First in a series of posts about Peter Boettke’s Living Economics: Yesterday, Today, and Tomorrow
In the study of any subject it is helpful to have the guidance of someone who has gone before, walked many paths, and can point the student to the most useful paths and points of learning. This guide can warn the student against intellectual cul-de-sacs that waste time and have no exit; or worse, sinkholes that can swallow a scholar wholly.
An unwise guide might teach many interesting lessons, but these lessons might not cohere together, or even mislead the student, and therefore leave the student unable to journey alone, the student having no map to navigate by. Such a student is always dependent on the experts to read the signs.

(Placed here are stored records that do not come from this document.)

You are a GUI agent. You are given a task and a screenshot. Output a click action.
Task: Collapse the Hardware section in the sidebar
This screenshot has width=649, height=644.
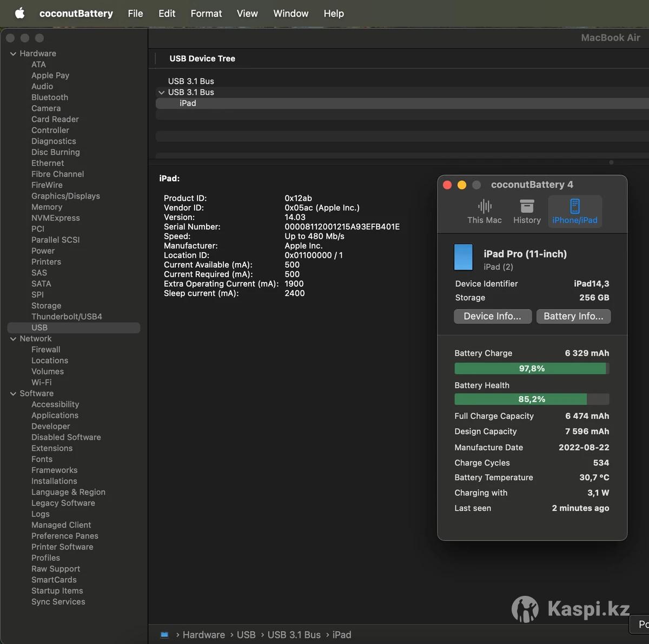[13, 54]
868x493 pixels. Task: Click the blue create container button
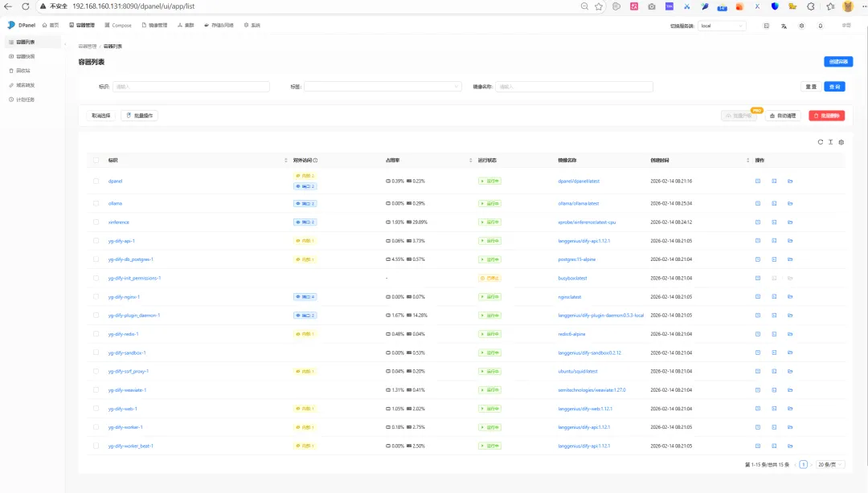pos(838,61)
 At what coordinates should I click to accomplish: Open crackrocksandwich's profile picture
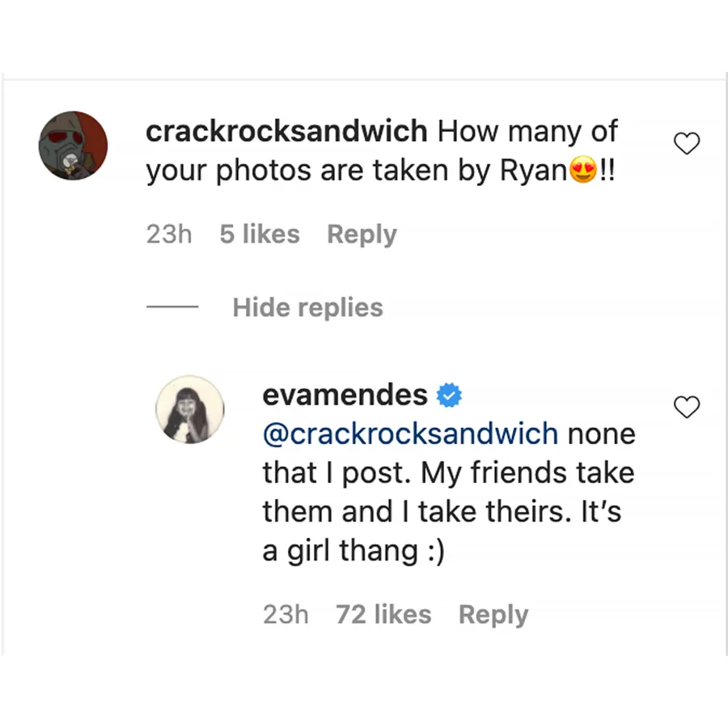click(74, 146)
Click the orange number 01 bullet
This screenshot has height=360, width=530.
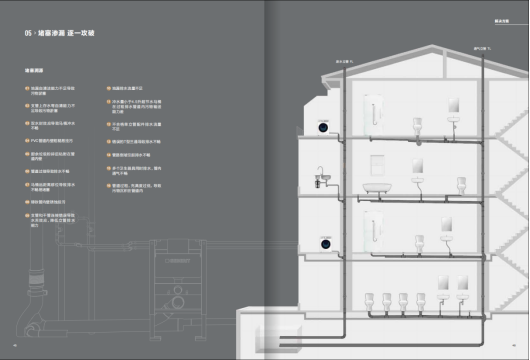pyautogui.click(x=27, y=88)
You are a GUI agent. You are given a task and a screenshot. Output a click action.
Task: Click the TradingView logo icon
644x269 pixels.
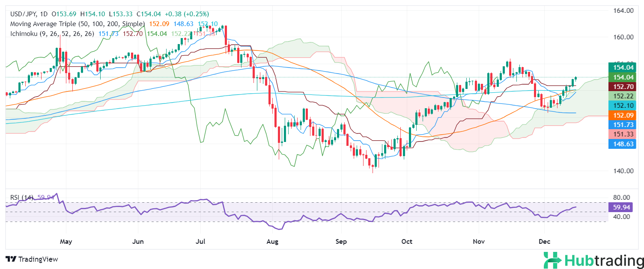click(x=10, y=259)
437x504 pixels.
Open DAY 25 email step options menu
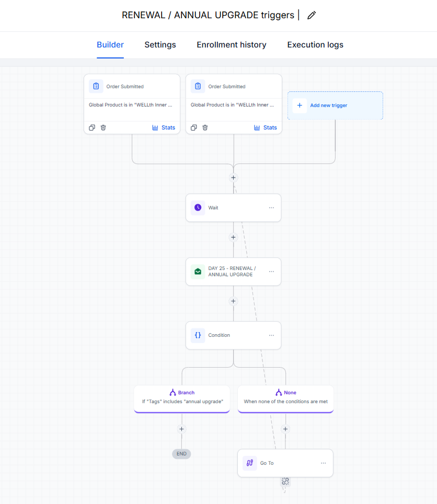pos(272,272)
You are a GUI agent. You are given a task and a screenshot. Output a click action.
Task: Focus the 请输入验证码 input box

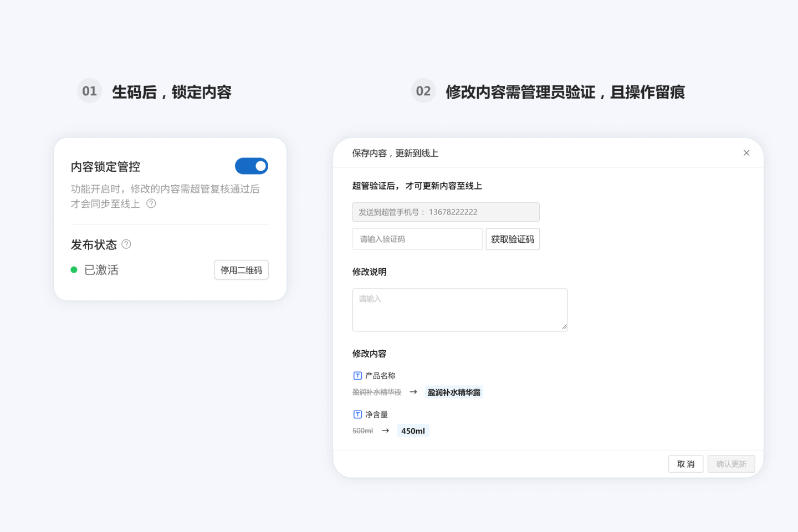click(x=417, y=239)
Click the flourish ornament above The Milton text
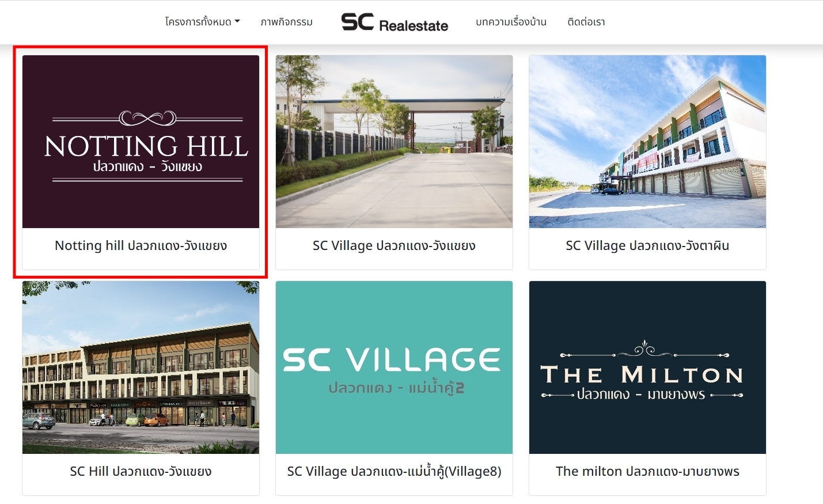This screenshot has height=504, width=823. point(644,349)
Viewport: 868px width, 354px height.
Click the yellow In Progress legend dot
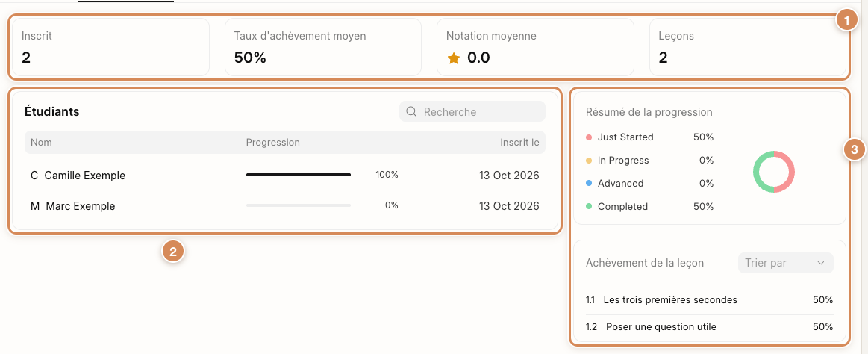(x=589, y=161)
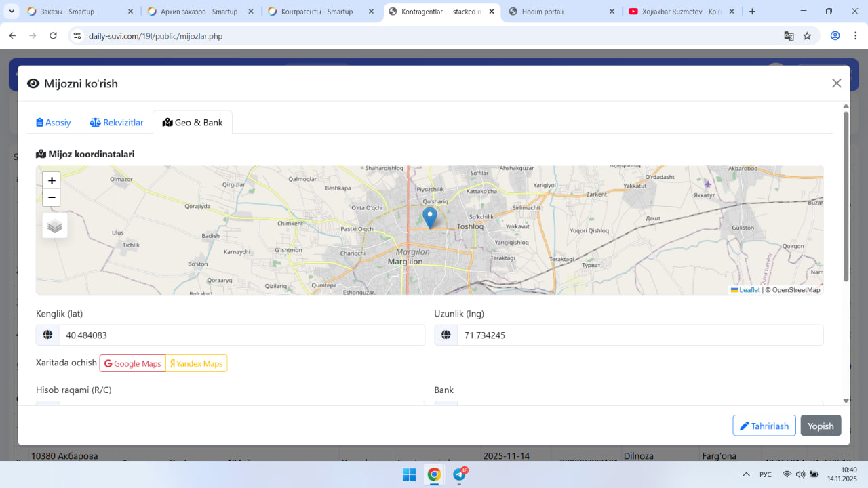Zoom out on the map
Image resolution: width=868 pixels, height=488 pixels.
52,198
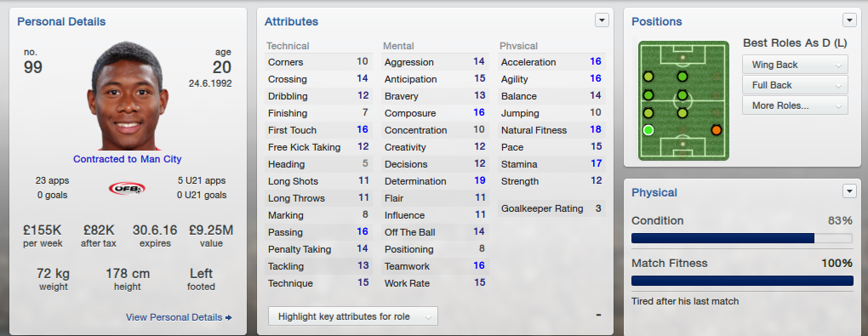Open the Physical panel dropdown arrow
868x336 pixels.
(x=849, y=191)
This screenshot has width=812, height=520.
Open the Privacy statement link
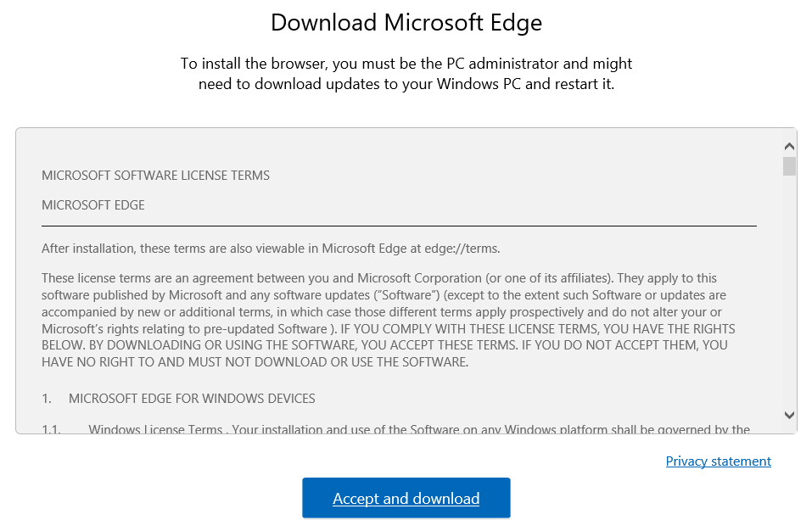(718, 461)

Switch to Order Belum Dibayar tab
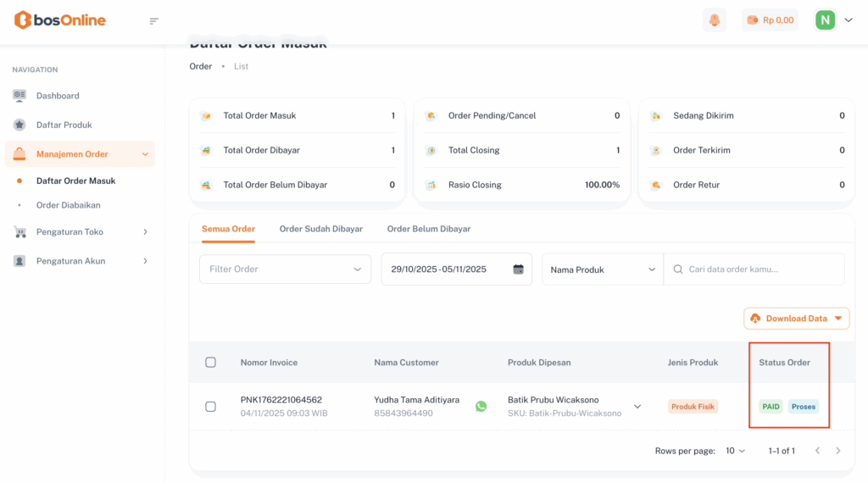coord(428,229)
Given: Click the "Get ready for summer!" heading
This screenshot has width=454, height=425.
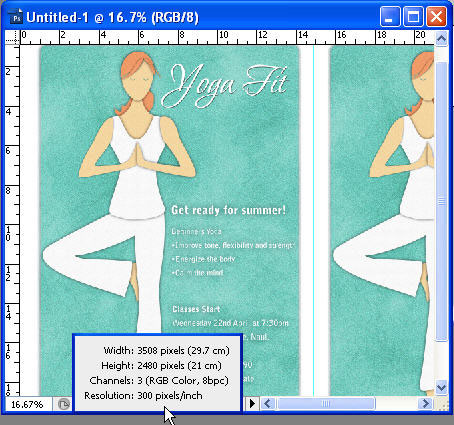Looking at the screenshot, I should coord(229,210).
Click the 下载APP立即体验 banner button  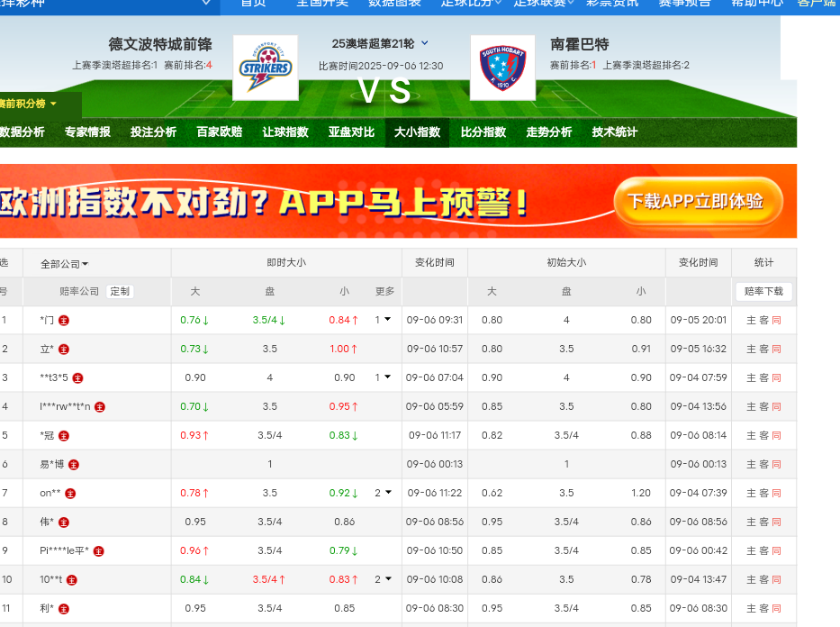(x=695, y=201)
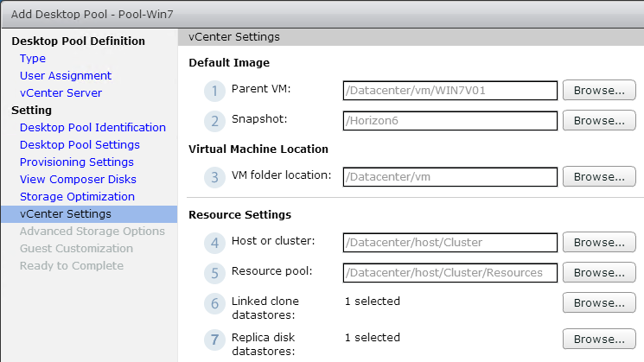
Task: Click the step 7 circle for Replica disk datastores
Action: [x=214, y=340]
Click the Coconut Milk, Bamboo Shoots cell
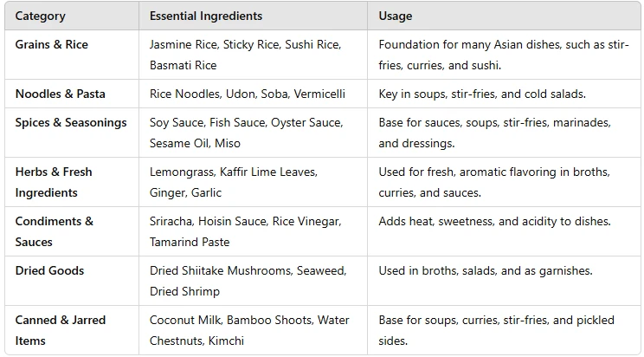The height and width of the screenshot is (357, 644). [253, 330]
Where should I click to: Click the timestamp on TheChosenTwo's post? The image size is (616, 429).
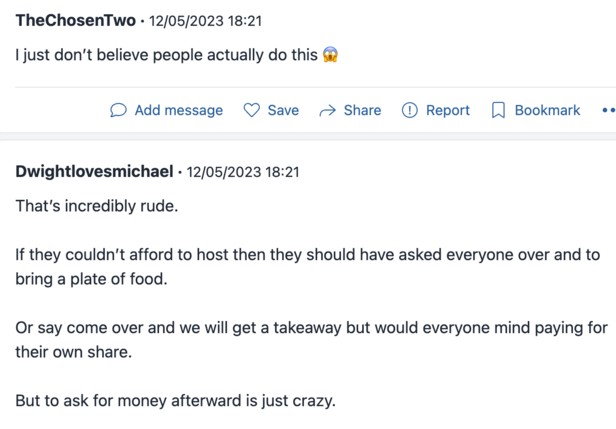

Economics, being both a descriptive and analytic science of human choice and human institutions, makes the choice of a human (and humane) guide even more paramount. It becomes a reflexive and recursive problem, a strange loop of decision-making. Many forks in the road will be met, as frameworks and theoretical worldviews organize to their own focal points. That is, when you put on a pair of goggles, you begin to see the world according to the goggles. The choice of goggles is a fork in the road. Thus prior choices can limit future choices.
Prof. Peter Boettke has been studying economics for over 30 years, slightly longer than your humble correspondent has been on this Earth. Not only is Boettke long experienced as an economist, he has played a vital role in shaping the modern school of Austrian Economics (of the GMU/Cato variety) and is known for shepherding many projects and scholars in the broader liberal (or libertarian) intellectual movement.
Anybody seriously interested in economics, whether she be a free-marketeer or not, can benefit from delving into Boettke’s Living Economics. As Daniel Kuehn says in his forthcoming review of the book, Living Economics provides a map of Boettke’s inspirations and points to a specific canon of free-market thinking:
Living Economics presents itself as a sort of applied intellectual history; an intellectual history with a moral to the story, if you will. It is actually more of an intellectual autobiography. Billed as a guide to good economics, passionately practiced, it is really a window into the way economics is done at George Mason University and affiliated institutions. This isn’t meant to diminish the book. Even as an intellectual autobiography it is a fascinating read.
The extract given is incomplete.